Records from a dataset
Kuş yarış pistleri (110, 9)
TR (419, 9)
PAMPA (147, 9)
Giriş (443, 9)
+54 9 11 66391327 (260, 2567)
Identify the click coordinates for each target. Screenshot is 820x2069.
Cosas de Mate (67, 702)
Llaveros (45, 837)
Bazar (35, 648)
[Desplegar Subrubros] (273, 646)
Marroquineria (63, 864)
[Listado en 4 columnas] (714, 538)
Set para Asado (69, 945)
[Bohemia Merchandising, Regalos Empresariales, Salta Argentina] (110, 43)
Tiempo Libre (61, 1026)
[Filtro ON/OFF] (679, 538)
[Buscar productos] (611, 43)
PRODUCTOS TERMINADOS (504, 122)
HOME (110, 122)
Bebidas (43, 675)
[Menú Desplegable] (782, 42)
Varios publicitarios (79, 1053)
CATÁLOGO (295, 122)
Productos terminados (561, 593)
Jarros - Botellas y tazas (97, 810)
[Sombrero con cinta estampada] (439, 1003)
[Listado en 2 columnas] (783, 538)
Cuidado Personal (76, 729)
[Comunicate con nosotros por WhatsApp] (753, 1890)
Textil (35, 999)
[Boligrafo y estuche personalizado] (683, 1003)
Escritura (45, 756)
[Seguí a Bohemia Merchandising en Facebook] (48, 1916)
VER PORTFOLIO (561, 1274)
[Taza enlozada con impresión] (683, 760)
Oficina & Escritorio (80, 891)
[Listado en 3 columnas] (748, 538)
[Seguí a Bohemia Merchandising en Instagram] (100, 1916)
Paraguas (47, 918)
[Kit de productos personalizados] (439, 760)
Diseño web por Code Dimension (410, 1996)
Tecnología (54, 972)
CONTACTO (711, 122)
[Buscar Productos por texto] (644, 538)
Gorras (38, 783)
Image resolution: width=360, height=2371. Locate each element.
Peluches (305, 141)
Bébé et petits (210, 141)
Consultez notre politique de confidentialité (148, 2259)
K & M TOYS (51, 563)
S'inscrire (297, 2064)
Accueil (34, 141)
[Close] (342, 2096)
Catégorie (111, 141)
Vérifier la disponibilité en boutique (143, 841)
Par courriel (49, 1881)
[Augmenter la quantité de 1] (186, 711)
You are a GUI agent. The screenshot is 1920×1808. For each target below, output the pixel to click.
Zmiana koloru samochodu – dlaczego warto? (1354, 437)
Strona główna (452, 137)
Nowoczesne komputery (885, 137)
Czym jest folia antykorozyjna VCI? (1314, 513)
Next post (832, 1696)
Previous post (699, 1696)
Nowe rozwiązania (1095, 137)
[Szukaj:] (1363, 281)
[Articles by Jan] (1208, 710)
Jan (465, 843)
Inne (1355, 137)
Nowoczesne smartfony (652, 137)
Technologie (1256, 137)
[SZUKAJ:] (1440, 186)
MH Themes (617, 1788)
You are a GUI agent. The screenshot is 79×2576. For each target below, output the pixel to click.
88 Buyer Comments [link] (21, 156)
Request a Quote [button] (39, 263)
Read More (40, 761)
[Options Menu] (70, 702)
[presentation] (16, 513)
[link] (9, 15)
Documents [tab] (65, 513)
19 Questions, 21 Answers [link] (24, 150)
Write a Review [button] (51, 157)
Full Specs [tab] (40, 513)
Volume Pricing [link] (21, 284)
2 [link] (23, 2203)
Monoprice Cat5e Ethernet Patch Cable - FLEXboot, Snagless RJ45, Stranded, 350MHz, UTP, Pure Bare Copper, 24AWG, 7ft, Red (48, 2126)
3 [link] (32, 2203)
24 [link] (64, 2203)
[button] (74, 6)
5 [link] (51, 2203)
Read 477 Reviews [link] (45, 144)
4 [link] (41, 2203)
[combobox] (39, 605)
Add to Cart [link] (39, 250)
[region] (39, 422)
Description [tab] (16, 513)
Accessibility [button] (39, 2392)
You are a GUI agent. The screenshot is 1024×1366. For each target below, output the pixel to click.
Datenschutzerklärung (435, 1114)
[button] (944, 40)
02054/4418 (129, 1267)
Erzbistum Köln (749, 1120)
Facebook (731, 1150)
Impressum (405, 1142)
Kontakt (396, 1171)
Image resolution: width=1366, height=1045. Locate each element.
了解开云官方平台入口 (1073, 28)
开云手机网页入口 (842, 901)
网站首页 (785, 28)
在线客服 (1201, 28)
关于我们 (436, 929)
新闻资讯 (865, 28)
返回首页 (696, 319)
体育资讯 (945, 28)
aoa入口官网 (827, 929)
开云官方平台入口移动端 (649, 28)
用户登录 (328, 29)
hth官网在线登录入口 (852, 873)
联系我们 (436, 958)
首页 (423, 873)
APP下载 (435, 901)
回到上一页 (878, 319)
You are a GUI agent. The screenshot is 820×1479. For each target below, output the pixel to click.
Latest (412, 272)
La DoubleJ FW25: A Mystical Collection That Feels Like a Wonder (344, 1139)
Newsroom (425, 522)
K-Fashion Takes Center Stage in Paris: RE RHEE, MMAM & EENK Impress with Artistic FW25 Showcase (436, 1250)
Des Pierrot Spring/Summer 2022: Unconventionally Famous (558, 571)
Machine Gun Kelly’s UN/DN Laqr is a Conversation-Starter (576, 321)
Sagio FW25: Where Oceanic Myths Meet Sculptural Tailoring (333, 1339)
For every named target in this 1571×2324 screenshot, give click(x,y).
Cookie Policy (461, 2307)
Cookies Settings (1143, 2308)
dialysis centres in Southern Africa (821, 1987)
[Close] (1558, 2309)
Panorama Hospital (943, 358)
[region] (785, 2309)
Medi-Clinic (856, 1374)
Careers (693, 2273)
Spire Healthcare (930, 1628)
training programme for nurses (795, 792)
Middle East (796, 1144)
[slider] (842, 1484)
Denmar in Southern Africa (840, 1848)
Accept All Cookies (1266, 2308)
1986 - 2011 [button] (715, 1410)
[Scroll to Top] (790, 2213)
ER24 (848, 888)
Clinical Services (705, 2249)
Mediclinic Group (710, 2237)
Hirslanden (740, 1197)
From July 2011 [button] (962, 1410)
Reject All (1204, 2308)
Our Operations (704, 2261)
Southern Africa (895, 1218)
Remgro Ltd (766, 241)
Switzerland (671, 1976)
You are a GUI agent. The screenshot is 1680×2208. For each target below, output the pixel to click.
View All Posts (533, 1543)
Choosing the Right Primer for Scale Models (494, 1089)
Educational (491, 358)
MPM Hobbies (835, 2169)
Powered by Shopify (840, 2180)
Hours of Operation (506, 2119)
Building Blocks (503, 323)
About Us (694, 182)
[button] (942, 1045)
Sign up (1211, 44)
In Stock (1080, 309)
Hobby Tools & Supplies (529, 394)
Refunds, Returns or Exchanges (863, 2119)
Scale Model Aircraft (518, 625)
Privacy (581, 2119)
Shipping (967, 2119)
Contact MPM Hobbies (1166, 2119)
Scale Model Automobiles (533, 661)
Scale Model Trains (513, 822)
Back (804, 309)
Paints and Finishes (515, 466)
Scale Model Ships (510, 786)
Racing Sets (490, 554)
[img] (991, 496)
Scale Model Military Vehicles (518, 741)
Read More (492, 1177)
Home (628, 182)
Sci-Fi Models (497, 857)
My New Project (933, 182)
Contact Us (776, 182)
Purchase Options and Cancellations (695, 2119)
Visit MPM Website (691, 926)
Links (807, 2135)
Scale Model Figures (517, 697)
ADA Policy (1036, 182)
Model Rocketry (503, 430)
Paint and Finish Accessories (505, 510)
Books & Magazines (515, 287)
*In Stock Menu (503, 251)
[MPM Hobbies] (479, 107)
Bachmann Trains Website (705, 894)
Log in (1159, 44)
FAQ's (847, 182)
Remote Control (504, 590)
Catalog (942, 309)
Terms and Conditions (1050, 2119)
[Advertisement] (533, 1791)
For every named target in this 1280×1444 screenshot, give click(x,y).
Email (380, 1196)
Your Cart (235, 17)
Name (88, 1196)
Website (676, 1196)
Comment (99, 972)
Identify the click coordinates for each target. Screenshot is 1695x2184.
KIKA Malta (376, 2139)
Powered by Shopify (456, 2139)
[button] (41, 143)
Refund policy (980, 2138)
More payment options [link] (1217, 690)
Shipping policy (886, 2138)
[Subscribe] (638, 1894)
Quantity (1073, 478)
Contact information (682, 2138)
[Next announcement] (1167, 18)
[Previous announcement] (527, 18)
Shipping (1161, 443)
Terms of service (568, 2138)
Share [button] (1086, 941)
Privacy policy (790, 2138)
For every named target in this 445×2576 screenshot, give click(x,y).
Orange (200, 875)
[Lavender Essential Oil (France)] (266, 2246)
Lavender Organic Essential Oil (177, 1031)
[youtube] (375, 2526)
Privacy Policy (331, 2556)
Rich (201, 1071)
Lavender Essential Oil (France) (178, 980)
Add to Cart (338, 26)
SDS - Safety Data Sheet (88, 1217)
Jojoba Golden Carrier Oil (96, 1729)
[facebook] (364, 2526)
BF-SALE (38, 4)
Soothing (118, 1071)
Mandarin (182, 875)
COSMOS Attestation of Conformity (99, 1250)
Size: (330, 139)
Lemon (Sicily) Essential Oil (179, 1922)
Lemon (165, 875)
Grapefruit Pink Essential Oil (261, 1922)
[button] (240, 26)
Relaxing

What you are asked to do:
Your response should be the lines above from the first to the one containing "Marroquineria (63, 864)", inclusive, each given exactly.

Answer section:
Kuş yarış pistleri (110, 9)
TR (419, 9)
PAMPA (147, 9)
Giriş (443, 9)
+54 9 11 66391327 (260, 2567)
Identify the click coordinates for each target. Screenshot is 820x2069.
Cosas de Mate (67, 702)
Llaveros (45, 837)
Bazar (35, 648)
[Desplegar Subrubros] (273, 646)
Marroquineria (63, 864)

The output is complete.